Most recently, Gregg led the response to Target’s 2013 data breach. He held himself personally accountable and pledged that Target would emerge a better company. We are grateful to him for his tireless leadership and will always consider him a member of the Target family.

The board will continue to be actively engaged with the leadership team to drive Target’s future success and will manage the transition. In addition to the appointments of the exceptional leaders noted above, we have also retained Korn Ferry to advise the board on a comprehensive CEO search.

The board is confident in the future of this company and views this transition as an opportunity to drive Target’s business forward and accelerate the company’s transformation efforts.” 

AnyPresence
AnyPresence, a cloud-based, enterprise mobile development platform provider, was named a "Cool Vendor in PaaS, 2014” by Gartner Inc. The report identifies four innovative vendors and highlights some of the many ways in which PaaS companies have impacted the industry in the past year. AnyPresence was evaluated along with other candidates based on the analysis provided by Gartner Research.

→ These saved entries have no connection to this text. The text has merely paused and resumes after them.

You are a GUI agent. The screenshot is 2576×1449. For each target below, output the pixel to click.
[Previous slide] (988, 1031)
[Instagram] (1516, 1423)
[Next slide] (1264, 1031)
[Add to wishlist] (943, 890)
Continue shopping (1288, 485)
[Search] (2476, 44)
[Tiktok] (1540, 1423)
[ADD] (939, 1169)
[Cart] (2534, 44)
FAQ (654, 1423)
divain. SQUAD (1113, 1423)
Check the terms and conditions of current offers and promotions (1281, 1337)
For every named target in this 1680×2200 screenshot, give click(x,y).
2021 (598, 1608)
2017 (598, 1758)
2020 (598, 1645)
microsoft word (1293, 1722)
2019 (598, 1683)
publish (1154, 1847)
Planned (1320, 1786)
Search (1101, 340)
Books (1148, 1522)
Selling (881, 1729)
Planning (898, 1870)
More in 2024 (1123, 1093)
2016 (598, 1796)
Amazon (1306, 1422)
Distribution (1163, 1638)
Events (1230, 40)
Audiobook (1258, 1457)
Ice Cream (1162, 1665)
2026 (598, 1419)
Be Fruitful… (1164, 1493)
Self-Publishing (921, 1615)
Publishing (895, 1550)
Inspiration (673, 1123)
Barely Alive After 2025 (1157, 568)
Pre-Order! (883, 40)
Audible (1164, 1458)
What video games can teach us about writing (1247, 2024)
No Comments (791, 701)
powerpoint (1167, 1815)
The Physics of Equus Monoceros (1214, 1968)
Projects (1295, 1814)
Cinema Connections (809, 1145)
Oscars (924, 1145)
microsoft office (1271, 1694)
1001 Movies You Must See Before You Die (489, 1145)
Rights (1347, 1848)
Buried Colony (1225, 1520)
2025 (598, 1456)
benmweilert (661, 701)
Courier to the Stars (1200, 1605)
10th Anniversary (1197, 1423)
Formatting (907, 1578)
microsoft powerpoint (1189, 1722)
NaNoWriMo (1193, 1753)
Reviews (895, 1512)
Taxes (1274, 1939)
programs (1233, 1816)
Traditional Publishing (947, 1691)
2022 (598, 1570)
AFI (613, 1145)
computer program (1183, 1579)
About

Specific to current trends in mobile application development, AnyPresence is a part of the “transition from the monolithic server-based middleware approach historically associated with enterprise focused mobile application development platforms (MADPs) to an incremental, pay-as-you-go cloud-hosted model introduced by mBaaS.” Gartner Analyst Richard Marshall also notes that “Pure-play mBaaS providers have typically focused on individual developers or startups in the consumer application market, and have lacked the capabilities required to support enterprise use.”